Assa Traoré a trouvé sa voie en classe de CM2, quand son institutri­ce a demandé à des éducatrice­s de la protection judiciaire de la jeunesse de venir présenter leur métier. « Je me suis dit que c’était ce que je voulais faire, moi aussi. OEuvrer pour tenter de sortir les plus abîmés, les plus démunis, des filets de toute misère. » En 2007, Assa décroche son diplôme. Elle travaille à Sarcelles. Un engagement qui « panse les plaies, au mieux, mais ne règle pas le problème des quartiers populaires délaissés ».

6 CHARISME

Assa Traoré ne cède pas aux larmes. Elle veut faire de « la dignité une discipline ». Etre une femme, elle sait que « ça compte en termes d’image ». Consciente qu’elle représente « cette part d’exotisme auquel le refoulé colonial reste attaché ».

7 SOUTIENS

D’Omar Sy, Mathieu Kassovitz, Zebda, Eric Fassin, Geoffroy de Lagasnerie, à Jean-Luc Mélenchon et Cécile Duflot en passant par le député socialiste Pouria Amirshahi ou les rappeurs Youssoupha et Kery James, le nom d’Adama Traoré est devenu celui d’une cause.
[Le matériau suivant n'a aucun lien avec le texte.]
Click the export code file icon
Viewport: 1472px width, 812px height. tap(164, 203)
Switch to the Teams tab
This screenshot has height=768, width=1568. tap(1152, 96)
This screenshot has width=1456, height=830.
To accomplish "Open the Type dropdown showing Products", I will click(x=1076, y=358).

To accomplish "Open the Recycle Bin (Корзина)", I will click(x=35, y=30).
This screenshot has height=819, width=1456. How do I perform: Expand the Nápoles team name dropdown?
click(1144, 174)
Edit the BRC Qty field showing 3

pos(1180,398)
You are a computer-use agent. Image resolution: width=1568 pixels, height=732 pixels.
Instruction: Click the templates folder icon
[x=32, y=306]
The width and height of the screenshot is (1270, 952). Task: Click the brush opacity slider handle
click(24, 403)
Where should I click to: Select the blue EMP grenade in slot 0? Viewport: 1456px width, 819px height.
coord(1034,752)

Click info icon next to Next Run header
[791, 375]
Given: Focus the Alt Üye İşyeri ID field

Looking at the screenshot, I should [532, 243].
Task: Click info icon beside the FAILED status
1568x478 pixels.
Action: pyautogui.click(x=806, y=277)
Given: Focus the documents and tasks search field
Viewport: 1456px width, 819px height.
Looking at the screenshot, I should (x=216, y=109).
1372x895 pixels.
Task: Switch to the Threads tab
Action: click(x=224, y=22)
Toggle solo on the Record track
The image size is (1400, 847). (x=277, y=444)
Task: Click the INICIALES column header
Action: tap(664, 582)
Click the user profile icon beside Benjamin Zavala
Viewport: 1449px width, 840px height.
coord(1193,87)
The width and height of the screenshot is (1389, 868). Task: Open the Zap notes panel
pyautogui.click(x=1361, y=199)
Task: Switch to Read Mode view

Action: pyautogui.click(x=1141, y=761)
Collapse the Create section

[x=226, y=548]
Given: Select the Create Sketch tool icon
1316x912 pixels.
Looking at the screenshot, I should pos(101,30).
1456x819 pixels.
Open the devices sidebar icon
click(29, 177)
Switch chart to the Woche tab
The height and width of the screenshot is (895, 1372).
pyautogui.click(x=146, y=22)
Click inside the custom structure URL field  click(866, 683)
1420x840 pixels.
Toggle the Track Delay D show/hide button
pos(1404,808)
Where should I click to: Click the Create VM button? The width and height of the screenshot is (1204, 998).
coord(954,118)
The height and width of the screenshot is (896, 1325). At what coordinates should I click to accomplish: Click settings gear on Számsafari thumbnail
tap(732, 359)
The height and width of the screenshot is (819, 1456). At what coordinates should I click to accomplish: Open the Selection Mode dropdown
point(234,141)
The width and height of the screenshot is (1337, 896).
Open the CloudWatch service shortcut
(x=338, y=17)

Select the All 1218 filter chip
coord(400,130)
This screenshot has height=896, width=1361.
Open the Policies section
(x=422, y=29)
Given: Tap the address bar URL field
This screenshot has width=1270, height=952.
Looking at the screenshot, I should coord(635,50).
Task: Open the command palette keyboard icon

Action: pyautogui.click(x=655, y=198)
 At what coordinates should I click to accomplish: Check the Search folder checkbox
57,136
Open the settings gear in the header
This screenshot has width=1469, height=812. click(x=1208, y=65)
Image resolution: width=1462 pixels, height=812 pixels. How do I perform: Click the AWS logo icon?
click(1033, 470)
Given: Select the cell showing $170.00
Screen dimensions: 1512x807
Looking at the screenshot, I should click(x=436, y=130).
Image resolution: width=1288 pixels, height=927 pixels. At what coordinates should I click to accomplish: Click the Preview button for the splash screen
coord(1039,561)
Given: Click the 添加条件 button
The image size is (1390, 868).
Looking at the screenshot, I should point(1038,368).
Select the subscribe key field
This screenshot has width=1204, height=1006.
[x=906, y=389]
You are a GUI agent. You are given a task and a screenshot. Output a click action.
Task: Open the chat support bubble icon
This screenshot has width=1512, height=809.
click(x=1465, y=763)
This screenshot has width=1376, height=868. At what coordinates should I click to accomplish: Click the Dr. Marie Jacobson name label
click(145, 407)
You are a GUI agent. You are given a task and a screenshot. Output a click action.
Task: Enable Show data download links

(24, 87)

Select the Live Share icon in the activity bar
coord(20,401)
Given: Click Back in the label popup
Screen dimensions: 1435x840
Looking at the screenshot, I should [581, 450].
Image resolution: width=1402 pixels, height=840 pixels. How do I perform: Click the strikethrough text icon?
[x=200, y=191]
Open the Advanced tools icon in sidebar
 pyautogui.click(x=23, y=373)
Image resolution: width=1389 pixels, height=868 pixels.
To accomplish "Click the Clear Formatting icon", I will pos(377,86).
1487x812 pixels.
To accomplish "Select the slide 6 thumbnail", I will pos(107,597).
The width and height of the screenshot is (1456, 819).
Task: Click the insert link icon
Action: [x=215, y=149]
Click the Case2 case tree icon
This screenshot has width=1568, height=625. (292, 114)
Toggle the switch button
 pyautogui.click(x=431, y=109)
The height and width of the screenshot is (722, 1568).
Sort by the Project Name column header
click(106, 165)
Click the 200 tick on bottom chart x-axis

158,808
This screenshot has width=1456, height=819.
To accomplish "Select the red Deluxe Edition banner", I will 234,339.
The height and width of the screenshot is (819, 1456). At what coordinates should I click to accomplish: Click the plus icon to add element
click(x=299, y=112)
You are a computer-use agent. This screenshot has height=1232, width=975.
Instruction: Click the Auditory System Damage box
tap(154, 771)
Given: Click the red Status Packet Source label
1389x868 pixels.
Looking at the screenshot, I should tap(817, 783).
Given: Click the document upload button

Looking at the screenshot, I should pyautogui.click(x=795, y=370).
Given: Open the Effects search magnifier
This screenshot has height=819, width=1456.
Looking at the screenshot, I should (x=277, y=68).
En juillet un éditorial du « New York Times », consacré à l’affaire, titrait « La vie des Noirs comptent aussi en France ».

8 FILLE D’IMMIGRÉS

Issue d’une famille d’origine malienne, Assa Traoré porte le combat de son frère. Et, derrière lui, celui aussi des « Arabes et des Noirs », habitants des quartiers populaires pour qui « le seul visage de la police est celui des forces d’interventi­on ». Elle dénonce un pouvoir qui traite ses « frères » comme « des ennemis de l’intérieur ».

9 COMITÉ

Derrière Assa, les jeunes de Beaumont-sur-Oise, ses frères et soeurs et quelques militants constituen­t les forces vives du comité Adama. Rassemblem­ents, concerts, barbecue... La mobilisati­on du collectif ne faiblit pas. Sa devise : « Sans justice, vous n’aurez jamais la paix. »

10 AVOCAT

Yassine Bouzrou est un pénaliste qui s’est fait une spécialité des dossiers mettant en cause les forces de l’ordre ou l’Etat. Assa Traoré a vite compris que la position des familles de victimes de violences policières n’est jamais acquise, « mais niée, sans cesse rappelée au caractère illégitime de sa démarche ». Bouzrou s’est employé, ces dix derniers mois, à éteindre les contre-feux de la justice : Adama Traoré n’avait pas d’infection, il n’était pas cardiaque, ni alcoolique.